§ Task prompt: Rescale the listing by reproducing every line, requests included, with each number in the answers (the click coordinates and the viewport width and height) multiplied by 0.5 and rounded to a whole number, halves rounding up. Omit the pictures from your output.
------ Records to process ------
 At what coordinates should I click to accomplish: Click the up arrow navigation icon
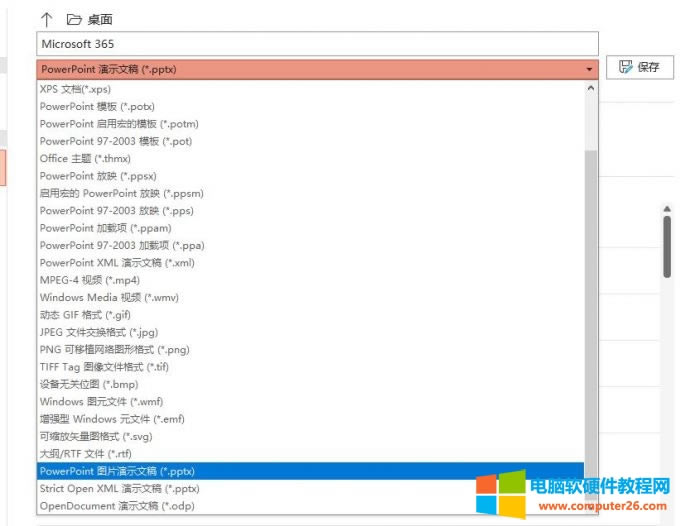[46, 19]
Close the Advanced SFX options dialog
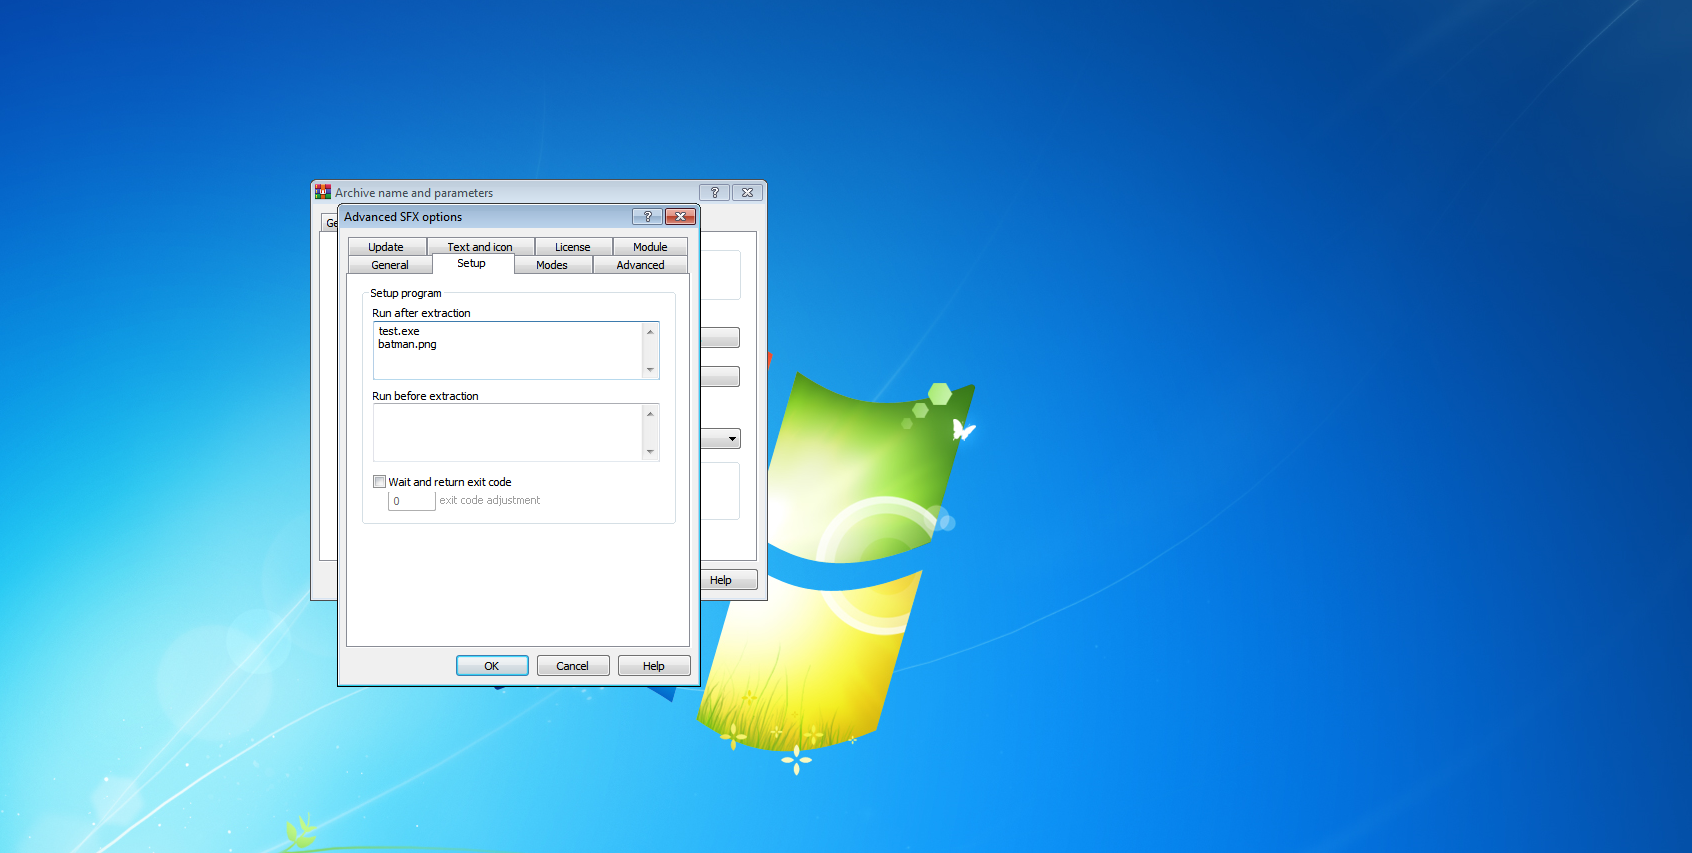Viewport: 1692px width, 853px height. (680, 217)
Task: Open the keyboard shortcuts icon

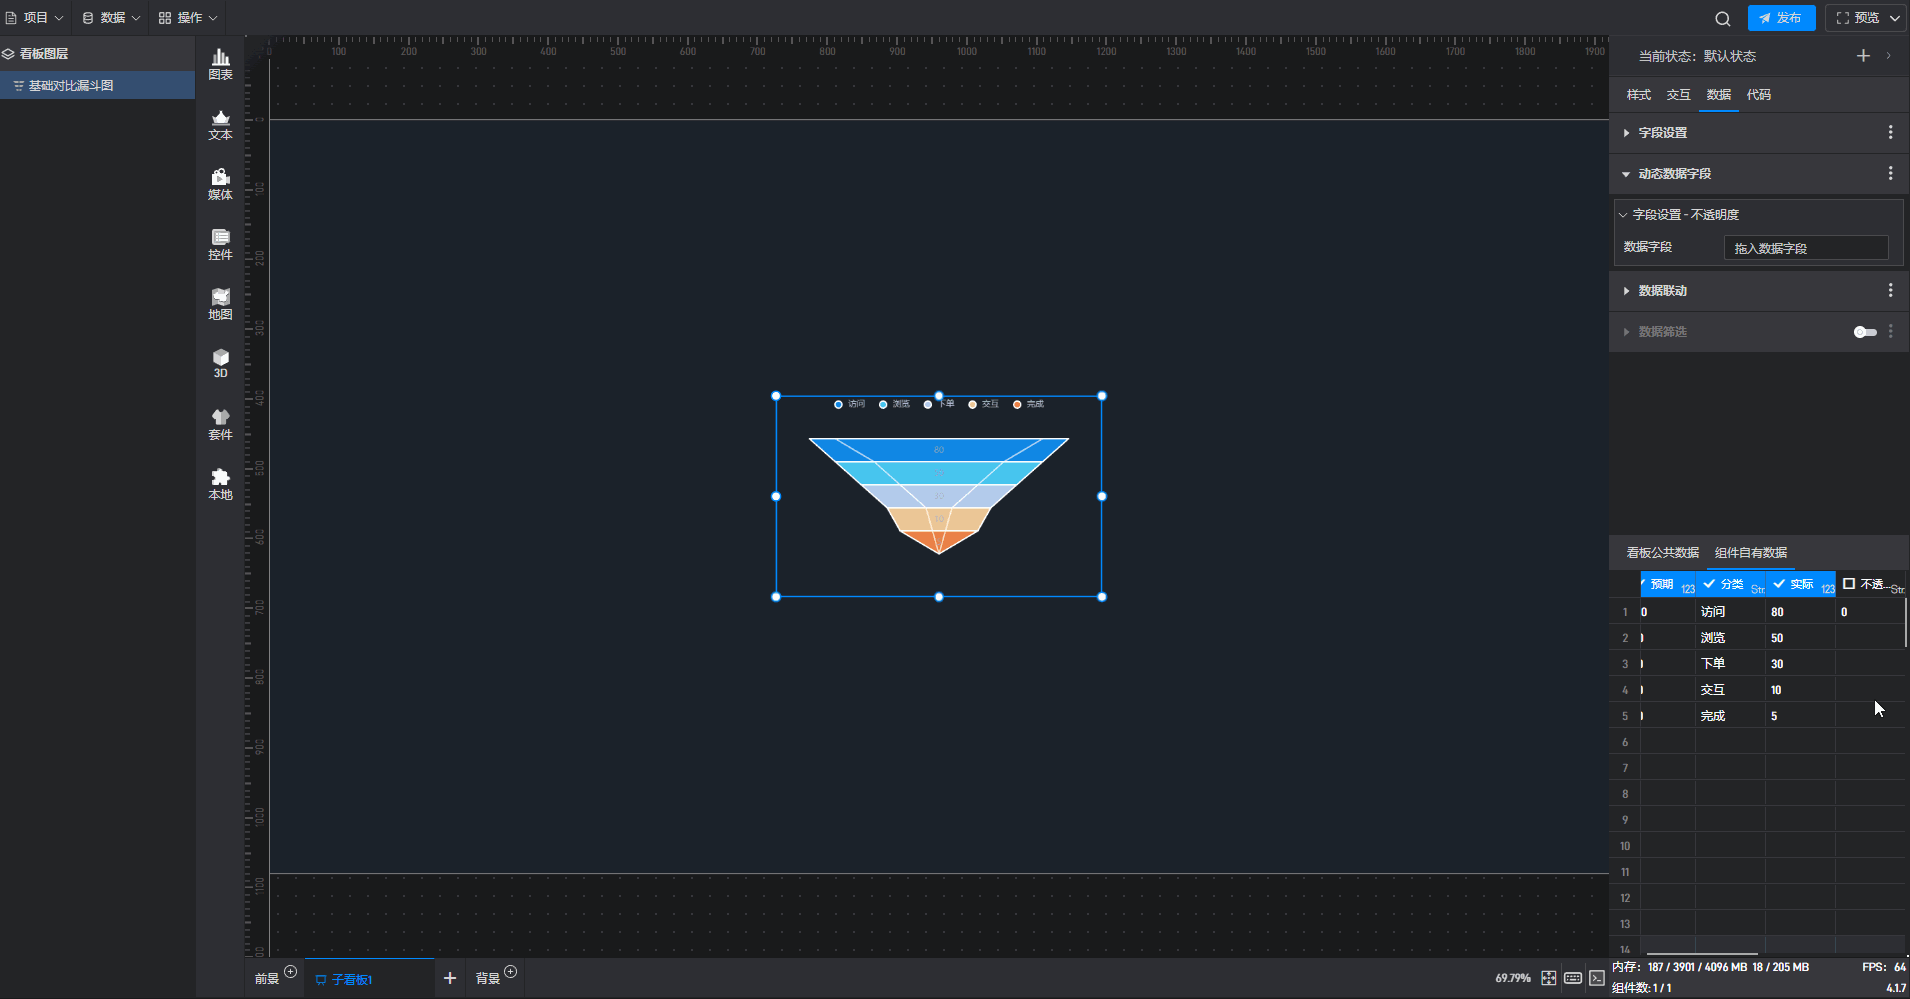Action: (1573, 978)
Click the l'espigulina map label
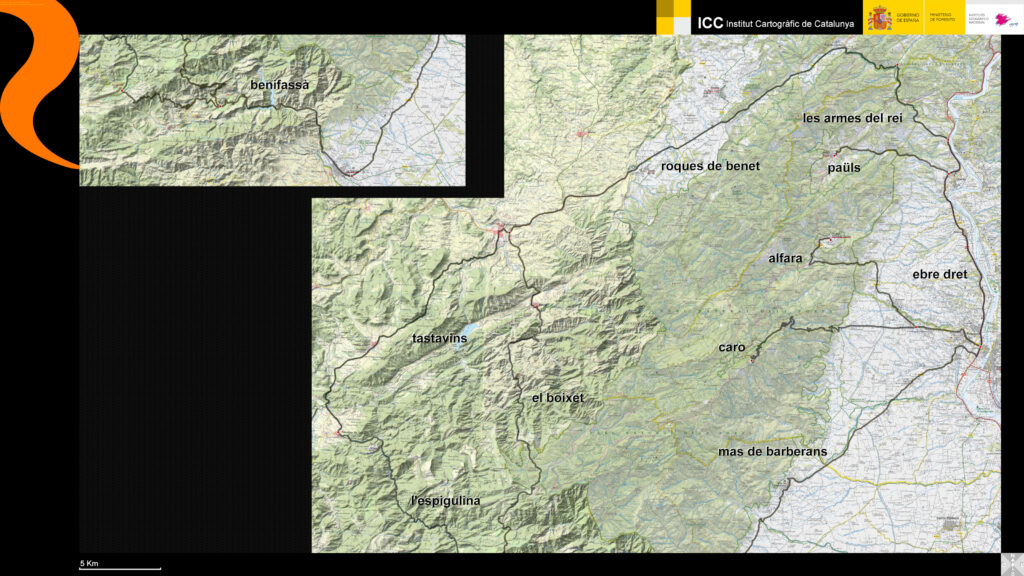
------
§ Response for this exercise:
 At what coordinates should I click to accomplish: Click the up arrow navigation icon
[23, 10]
Close the Advanced SFX options dialog
Viewport: 846px width, 427px height. (340, 109)
Task: Open the keyboard shortcuts icon

Action: (787, 489)
Click the l'espigulina map label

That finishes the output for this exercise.